In the Pachinko review below, reproduce everything from "With Japanese colonialism" down to "through Sunja’s life." word for word.

Text extract —
((
By looking at Japan’s colonial violence through one family, Pachinko is able to trace colonialism’s impacts from large to small. Jumping through time and place, the series never loses focus, seamlessly blending the past and present before looking to the future. The series explores ideas of assimilation, identity, the diaspora, colonial violence, family, and the responsibilities that comes with it.

Pachinko’s ability to tell a story across generations also relies on the deft use of multiple languages. By color-coding the English subtitles and choosing when to omit them for the narrative, Pachinko is able to craft ideas of home, belonging, anxiety, and just about everything else through language alone.

With Japanese colonialism at the center of this Korean story, the choice of language in each scene carries a weight that adds to the atmosphere, drama, and most importantly the emotions that are being highlighted.

Pachinko is a strong series because of its story, but it’s an unforgettable series because of its actors. Lee Min-ho is a charismatic and intimidating force on-screen as Koh Hansu. Steve Sang-Hyun Noh as Isak is kind and gentle wind blowing through Sunja’s life.

Solomon is the success of Sunja’s family, ambitious and unintentionally vulnerable, Jin Ha brings a homesickness and growth that stands out. Solomon carries the weight of his family on his shoulders. He holds up their dreams and is the person they have all been working towards. Through him, we see the struggle of being Korean in America when he faces racism there, and we also see the bigotry from his Japanese colleagues and friends despite spending his life in both countries. But it’s Sunja who makes Pachinko one of the best series of all time.
))
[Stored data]
((
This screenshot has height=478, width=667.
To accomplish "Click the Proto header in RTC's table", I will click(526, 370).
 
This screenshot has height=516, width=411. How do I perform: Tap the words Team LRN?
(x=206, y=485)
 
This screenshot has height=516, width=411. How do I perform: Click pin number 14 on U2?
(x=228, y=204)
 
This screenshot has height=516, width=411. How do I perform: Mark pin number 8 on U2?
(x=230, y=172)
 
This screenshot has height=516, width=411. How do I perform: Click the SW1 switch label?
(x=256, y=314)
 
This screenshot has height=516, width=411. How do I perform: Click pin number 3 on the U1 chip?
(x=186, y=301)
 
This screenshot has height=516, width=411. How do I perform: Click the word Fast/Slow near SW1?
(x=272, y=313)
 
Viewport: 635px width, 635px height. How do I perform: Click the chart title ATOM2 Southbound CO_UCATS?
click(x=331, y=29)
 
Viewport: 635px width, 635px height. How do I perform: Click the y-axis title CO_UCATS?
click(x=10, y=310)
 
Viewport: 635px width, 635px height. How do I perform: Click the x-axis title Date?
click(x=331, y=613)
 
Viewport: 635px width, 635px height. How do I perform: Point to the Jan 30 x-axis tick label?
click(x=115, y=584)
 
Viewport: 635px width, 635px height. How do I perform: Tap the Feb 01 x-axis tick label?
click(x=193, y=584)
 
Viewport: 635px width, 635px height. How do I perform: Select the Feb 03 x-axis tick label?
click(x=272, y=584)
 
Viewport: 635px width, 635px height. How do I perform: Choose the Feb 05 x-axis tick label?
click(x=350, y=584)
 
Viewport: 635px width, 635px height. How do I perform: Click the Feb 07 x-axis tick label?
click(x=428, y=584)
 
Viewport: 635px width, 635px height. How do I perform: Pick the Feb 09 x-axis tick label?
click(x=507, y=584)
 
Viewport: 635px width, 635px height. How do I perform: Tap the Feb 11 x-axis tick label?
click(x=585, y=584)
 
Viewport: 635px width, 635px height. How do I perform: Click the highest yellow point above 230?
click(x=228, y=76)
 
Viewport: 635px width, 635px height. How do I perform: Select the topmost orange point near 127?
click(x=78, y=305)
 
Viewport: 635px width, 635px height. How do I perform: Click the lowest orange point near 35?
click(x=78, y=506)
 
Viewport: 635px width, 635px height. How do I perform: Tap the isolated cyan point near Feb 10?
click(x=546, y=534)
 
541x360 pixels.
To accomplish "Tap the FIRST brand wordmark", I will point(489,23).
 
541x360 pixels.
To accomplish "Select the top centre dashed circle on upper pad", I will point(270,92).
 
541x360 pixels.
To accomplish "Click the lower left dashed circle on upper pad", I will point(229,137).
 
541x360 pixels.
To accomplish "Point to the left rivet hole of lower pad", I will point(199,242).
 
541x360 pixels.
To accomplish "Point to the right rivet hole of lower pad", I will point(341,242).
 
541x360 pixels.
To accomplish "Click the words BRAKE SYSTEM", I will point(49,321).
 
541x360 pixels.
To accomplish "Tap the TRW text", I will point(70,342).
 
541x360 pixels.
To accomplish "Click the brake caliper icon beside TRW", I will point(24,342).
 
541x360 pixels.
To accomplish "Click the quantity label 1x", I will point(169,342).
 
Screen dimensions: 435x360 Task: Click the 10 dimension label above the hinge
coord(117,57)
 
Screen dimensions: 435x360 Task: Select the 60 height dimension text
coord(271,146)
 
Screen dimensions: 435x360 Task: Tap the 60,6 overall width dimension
))
The completed task —
With Japanese colonialism at the center of this Korean story, the choice of language in each scene carries a weight that adds to the atmosphere, drama, and most importantly the emotions that are being highlighted.

Pachinko is a strong series because of its story, but it’s an unforgettable series because of its actors. Lee Min-ho is a charismatic and intimidating force on-screen as Koh Hansu. Steve Sang-Hyun Noh as Isak is kind and gentle wind blowing through Sunja’s life.